Design comparison
Solution retrospective
In desktop mode, if I use the same font for both prices, the price with the line running through it won't take a lighter font weight and appear bold, even setting font weight to 100. Any help with that would be very appreciated as I have tried so many different approaches. I'm also open to suggestions on how to improve the design. Thanks.
Community feedback
- @vaibhavbshetePosted about 2 years ago
This is a very nice attempt!
- I believe the font needs to change for the line-through text, in all aspects: font-size, colour, family and weight - according to the design. Still, if you want to use the same font-family, make sure you select the required weights on the google fonts page. The link should look like this:
<link href="https://fonts.googleapis.com/css2?family=Fraunces:opsz,[email protected],100;9..144,700&display=swap" rel="stylesheet">
Notice the 100 part. In your code only the 700 part is seen. Google is not serving the lighter font to your page because your page is not specifically requesting it. While we are on this topic, you can add both the google fonts in the same link tag. On google fonts, add weights of both the fonts one by one and then the generated link will include all the selected fonts.
Other suggestions:
- improve the break-point. Open it in a desktop browser and use the responsive design mode or manually resize the window. Add a break point around where the content starts overflowing.
- Even on mobile version, don't assume fixed width. Set
max-width:100%
on the card so that it never gets bigger than the screen. Make content flow accordingly. Assume that the two designs are samples, and not just two fixed screen sizes. - Try thinking of margins and paddings in these terms: Does the wrapper limit the boundaries of the content? Then it should be padding on the wrapper. Does the content itself want to distance itself from the edges/ other content? Then it should be margin on the content.
e.g. The right panel should offer a padding to its content on left and right. Then the content can occupy the available width using
width: 100%
and still look as expected. Even the button needs to be full width inside that container - as per the design. Then the extra work of adding negative margins might not be required. - Remember: You often do not need to stray away from the given colours and font-family. The designers usually have considered all the small and big items and included all the needed colours in the style guide. You need to figure out which is which.
Marked as helpful0@PizzaNCoding88Posted about 2 years agoHi @vaibhavbshete , Thanks a lot for all the suggestions. Since the design didn't require the lighter font weight I have not selected it on the google font page, but thanks to your comment I realise I should have.
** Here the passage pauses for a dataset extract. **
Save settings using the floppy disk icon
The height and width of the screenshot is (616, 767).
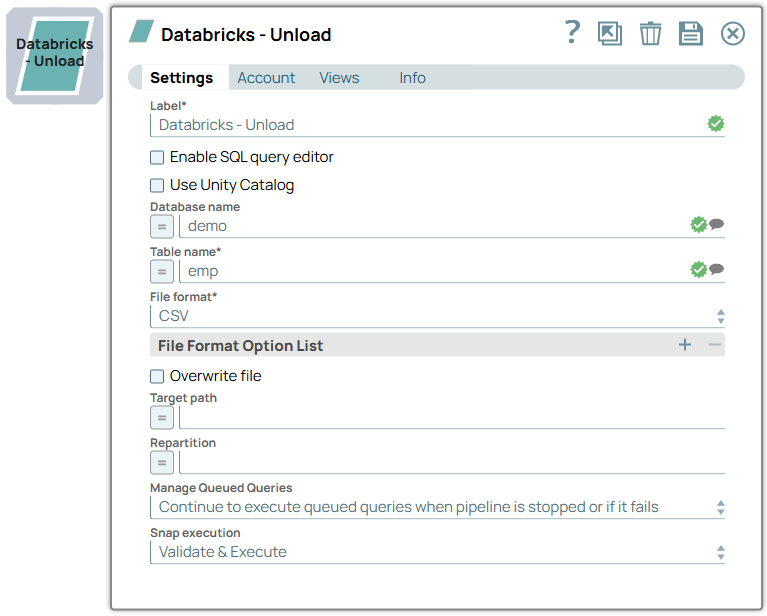point(691,34)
It's still all so confusing with width, padding and margins. As I was struggling to keep the cards with the same layout when increasing or decreasing the screen sizes, I could only see fixed width as the only solution to avoid getting a weird design. Could I add even more breakpoints despite the design required only one media query?
Thanks so much again.
0@vaibhavbshetePosted about 2 years ago@PizzaNCoding88 We as developers should consider that the designers cannot possibly give us a separate design for each and every screen size. Whatever they give is more of a reference than a pixel perfect guide. Notice that even when you went for fixed sized containers, the solution differs from the design as seen from the slider above. There are other guidelines that you as a developer need to take care of. A simple example being: Don't make the user scroll horizontally because of overflowing text content. It is a cumbersome experience. As a preparation, we must spend some time studying the designs. We have two references: 1. How it should look on a big horizontal screen. 2. How it should look on a small vertical screen. From that we need to answer questions like:
- What is most important?
- What needs to be emphasised?
- If the screen is even smaller, what can be compromised?
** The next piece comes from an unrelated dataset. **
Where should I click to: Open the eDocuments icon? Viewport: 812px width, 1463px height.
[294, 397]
- If someone opens it on a big, vertical screen, how should it look?
- What about small, horizontal screens?
And so on. We need to understand the design at concept level rather than pixel level. If we are able to ask these questions directly to the designers, well and good, but in cases like remote collaboration, or contract based departments, they might not be available. We need to be able to do some of this extrapolation work ourselves. No need to go crazy either, just get a mental picture of what kind of screens it will be opened on, and get an idea. Considering all that, in your solution, if one is viewing on a screen size slightly higher than your break point but still on a mobile (e.g. on my own phone), the content takes a desktop layout and flows out of the screen. It becomes inconvenient to scroll or zoom and view all of it. So instead set the breakpoint (the
min-width
value you enter in the@media
query) that includes slightly bigger screens too. That would still keep the expected layout at a 375px wide screen, and also give a mobile layout on slightly larger (but still mobile) screens. No need to add more breakpoints.Marked as helpful0@PizzaNCoding88Posted about 2 years ago@vaibhavbshete Thanks a lot for your tips and suggestions.
I have based my @media size choice on the width of the mobile version provided in the style guide, but I agree I would have gone for a bigger size for the mobile version since 375px is way too small.